REQUIRED WORK -
Please copy out the lines in the entries that contain "beside".

SUPPLIED MATERIAL -
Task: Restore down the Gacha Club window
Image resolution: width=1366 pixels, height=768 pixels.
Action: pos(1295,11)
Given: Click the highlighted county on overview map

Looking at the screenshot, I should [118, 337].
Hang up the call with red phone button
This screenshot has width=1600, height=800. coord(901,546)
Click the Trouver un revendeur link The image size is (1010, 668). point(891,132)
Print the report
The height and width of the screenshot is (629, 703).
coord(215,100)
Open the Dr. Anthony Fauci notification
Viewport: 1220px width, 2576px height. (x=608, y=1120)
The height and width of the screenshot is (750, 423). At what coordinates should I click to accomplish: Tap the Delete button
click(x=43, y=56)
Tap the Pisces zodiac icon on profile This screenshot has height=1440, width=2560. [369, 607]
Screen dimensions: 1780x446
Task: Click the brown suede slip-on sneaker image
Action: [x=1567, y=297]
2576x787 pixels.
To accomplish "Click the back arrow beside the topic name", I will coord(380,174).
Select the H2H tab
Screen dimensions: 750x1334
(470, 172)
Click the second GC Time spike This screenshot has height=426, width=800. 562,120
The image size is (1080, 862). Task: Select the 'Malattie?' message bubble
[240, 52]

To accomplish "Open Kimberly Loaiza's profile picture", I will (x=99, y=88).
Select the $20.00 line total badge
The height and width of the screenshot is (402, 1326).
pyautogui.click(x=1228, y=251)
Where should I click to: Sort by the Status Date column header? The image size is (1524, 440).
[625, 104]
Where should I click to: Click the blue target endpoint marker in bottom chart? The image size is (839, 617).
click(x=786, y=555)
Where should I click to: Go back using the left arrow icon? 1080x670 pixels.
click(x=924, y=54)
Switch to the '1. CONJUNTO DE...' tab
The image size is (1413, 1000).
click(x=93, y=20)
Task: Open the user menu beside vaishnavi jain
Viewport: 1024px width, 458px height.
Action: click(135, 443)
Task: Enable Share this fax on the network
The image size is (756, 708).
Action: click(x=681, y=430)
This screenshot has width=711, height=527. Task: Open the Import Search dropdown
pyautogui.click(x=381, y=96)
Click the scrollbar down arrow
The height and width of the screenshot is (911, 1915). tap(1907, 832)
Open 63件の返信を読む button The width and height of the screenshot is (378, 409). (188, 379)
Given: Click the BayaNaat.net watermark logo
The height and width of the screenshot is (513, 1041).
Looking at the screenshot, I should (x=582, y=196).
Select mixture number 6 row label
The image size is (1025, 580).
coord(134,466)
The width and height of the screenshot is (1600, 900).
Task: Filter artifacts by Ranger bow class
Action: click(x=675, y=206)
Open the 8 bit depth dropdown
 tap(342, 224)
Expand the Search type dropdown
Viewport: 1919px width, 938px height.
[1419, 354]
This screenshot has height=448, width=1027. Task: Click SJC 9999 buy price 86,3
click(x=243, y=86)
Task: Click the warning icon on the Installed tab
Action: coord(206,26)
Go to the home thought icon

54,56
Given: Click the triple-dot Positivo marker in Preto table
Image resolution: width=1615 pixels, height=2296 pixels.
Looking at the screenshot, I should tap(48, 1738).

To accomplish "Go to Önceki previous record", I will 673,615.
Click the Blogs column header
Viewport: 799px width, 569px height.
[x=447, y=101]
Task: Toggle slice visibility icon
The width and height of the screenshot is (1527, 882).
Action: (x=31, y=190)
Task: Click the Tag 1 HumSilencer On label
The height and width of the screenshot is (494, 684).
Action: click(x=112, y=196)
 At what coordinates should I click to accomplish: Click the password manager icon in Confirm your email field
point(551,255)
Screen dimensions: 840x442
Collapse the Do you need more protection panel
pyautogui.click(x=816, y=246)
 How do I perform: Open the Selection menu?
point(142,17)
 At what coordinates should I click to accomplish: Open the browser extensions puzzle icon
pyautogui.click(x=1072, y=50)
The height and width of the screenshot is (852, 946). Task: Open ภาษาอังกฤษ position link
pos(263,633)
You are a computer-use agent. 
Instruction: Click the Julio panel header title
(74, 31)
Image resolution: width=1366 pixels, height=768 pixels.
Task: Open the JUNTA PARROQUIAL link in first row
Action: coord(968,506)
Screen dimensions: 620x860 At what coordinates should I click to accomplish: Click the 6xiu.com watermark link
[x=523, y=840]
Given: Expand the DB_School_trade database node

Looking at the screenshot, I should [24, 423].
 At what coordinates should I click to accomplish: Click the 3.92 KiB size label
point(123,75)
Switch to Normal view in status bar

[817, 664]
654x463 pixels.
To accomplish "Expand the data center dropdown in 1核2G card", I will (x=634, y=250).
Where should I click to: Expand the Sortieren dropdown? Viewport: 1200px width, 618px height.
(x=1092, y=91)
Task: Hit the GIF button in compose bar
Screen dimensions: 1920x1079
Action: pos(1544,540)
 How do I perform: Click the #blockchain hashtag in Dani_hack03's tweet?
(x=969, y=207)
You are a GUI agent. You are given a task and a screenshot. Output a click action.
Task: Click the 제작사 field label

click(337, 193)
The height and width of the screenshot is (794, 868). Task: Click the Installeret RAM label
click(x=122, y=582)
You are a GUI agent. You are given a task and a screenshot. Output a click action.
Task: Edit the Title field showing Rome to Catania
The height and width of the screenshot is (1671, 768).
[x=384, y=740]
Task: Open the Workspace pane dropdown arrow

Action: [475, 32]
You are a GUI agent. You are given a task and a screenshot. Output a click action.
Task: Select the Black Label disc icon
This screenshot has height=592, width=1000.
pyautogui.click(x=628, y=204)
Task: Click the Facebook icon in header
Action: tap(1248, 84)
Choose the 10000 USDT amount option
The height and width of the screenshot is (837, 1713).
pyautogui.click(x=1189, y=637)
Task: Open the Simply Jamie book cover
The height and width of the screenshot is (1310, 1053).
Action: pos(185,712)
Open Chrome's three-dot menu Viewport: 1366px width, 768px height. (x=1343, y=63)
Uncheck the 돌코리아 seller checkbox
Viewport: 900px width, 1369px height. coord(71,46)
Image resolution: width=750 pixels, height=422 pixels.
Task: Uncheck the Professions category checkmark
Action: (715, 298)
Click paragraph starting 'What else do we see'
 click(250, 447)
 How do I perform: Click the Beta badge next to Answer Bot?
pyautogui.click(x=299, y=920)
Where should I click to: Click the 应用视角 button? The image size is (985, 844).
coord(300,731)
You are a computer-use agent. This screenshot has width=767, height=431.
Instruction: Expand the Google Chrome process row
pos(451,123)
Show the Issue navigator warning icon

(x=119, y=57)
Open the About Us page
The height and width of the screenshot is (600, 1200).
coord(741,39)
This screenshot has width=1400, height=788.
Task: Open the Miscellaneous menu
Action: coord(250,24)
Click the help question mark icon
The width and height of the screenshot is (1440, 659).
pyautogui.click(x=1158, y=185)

ANSWER FOR THE TASK -
To accomplish "Click the back arrow beside the topic name", I will coord(380,174).
Task: Open the user menu beside vaishnavi jain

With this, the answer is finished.